インポートエージェントが一度に取得できるファイル数は最大 30 件です。SFTP フォルダーへのアップロードがボトルネックになる場合は、SFTP フォルダーを個別に割り当てた Skill を 2 つ作成することを検討してください。これにより、2 つのエージェントが同時にファイルを取得できます。
ソースタイプ (FolderImport) とソースファイル名は、ドキュメント登録パラメーターの SourceType および SourceFileName に保存されます。Skill Monitor の Transactions セクションに対応する列を追加すると、これらのパラメーターの値にアクセスできます。これらは、完全なデータ抽出結果を含む出力 JSON ファイルにもエクスポートされます。出力アクティビティの Exported Data セクションで設定できます。
次の文字はファイル名で使用できず、アップロード時にアンダースコアに置換されます: / : ? # [ ] @ ! $ & ' ( ) * + , ; = \。元のファイル名はドキュメント登録パラメーターに保存されます。このスクリプトを使用して取得できます。
ファイルが正常にインポートされると、そのファイル用のトランザクションが作成され、ファイルはインポートフォルダーから削除されます。ファイルをインポートできず、トランザクションも作成されなかった場合は、例外フォルダー <Input folder name>-exception に移動されます。例外フォルダーの場所は、Input Settings: Shared Folder ダイアログで指定します。例外フォルダー内のファイルの保管期間は保持ポリシーによって決まり、既定では2週間です。
インポートフォルダーにファイルが残っていないのに処理結果が見つからない場合は、トランザクションがエラーで終了した可能性があります。トランザクションエラーの詳細は Skill Monitor で確認できます。詳しくは Skill Monitor Transactions Section を参照してください。

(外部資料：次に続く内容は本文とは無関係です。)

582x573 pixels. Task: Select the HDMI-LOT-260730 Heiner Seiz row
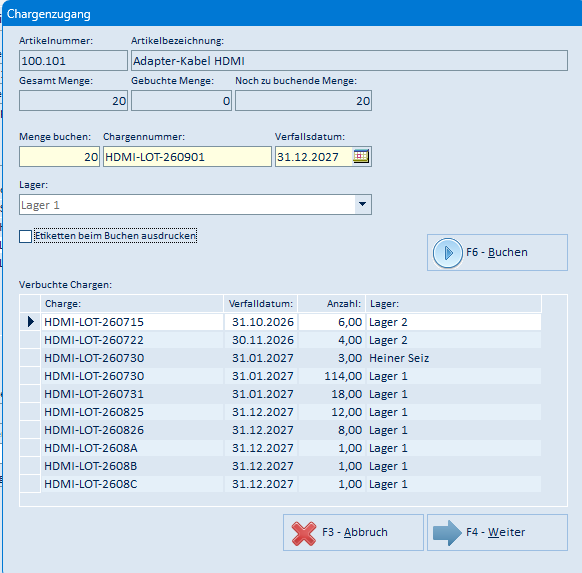(281, 358)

Vantage は共有フォルダーのトップレベルディレクトリからアーカイブをインポートできます。現在、次のファイルタイプがサポートされています:
- Windows で作成された ZIP ファイル
- Linux で tar czvf コマンドにより作成された TAR GZ ファイル
アーカイブをインポートできるのは、インポート方法で Single file が選択されている場合のみです。
アーカイブのサイズは 3 GB に制限されています。アーカイブ内の各ファイルのサイズは 100 MB に制限されています。
アーカイブごとに新しいトランザクションが作成されます。アーカイブ内のすべてのファイルは、そのトランザクションのドキュメントになります。アーカイブ名はドキュメント登録 Parameter の SourceArchiveName に保存されます。
アーカイブの種類がサポート対象外の場合、またはアーカイブに未サポートのファイル種類やアーカイブが含まれている場合、該当するトランザクションは失敗します。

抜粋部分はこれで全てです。